Requirement:
Look for the line with "Where should I click to: Click"; please transcribe it and every later line in the entries exactly, up to the end, leaving pictures out.

Exercise data:
++++++++++++++++++++

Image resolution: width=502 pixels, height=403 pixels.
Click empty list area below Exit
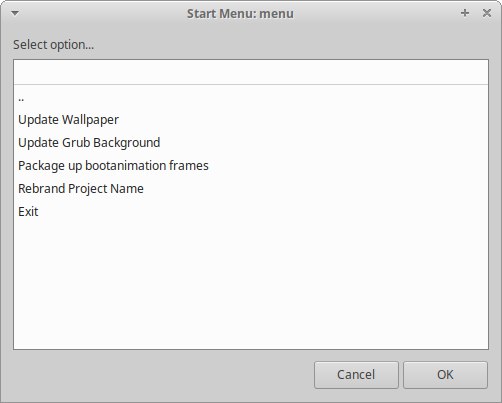click(251, 286)
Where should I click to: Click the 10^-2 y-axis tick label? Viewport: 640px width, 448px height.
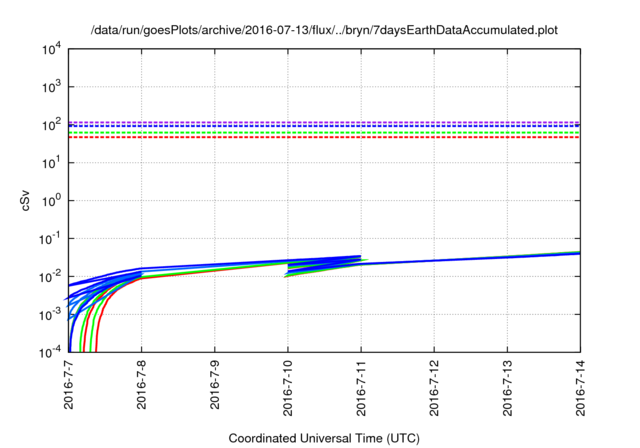(x=50, y=277)
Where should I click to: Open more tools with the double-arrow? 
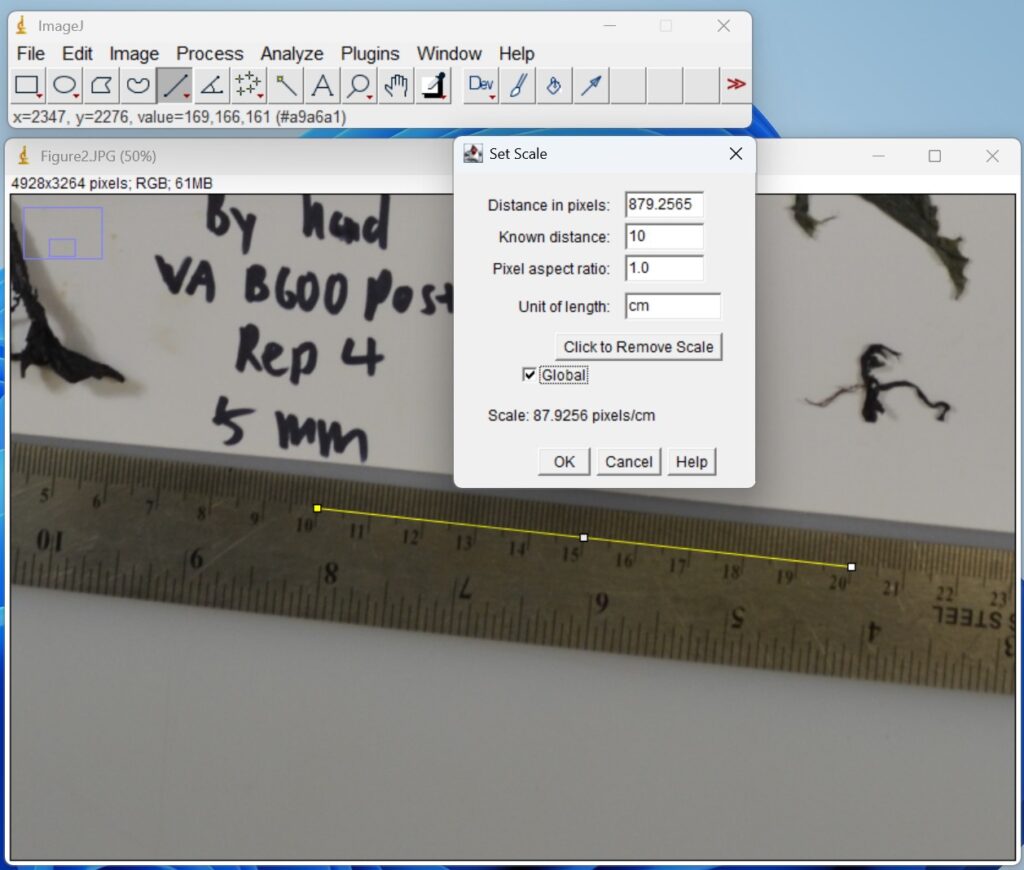point(736,86)
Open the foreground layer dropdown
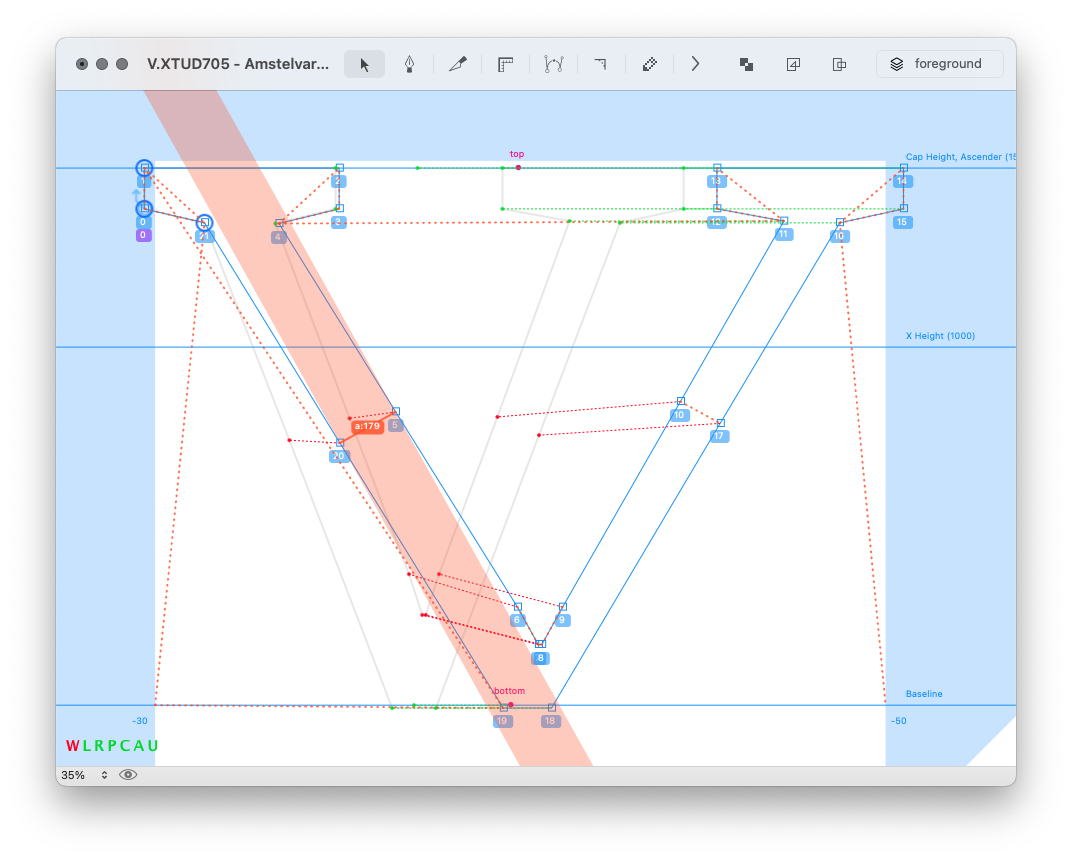 [x=939, y=64]
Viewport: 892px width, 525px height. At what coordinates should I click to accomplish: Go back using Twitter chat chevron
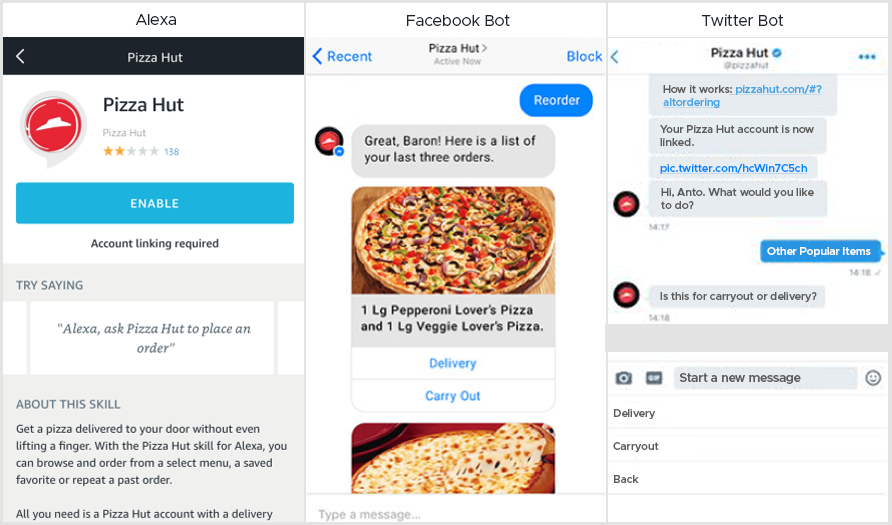[x=615, y=56]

++++++++++++++++++++

Output for this exercise:
Where should I click to: Click the 10^-2 y-axis tick label? Viewport: 640px width, 448px height.
(x=50, y=277)
Where should I click to: Open more tools with the double-arrow? 
point(736,86)
Open the foreground layer dropdown
 [x=939, y=64]
Viewport: 892px width, 525px height. At what coordinates should I click to accomplish: Go back using Twitter chat chevron
[x=615, y=56]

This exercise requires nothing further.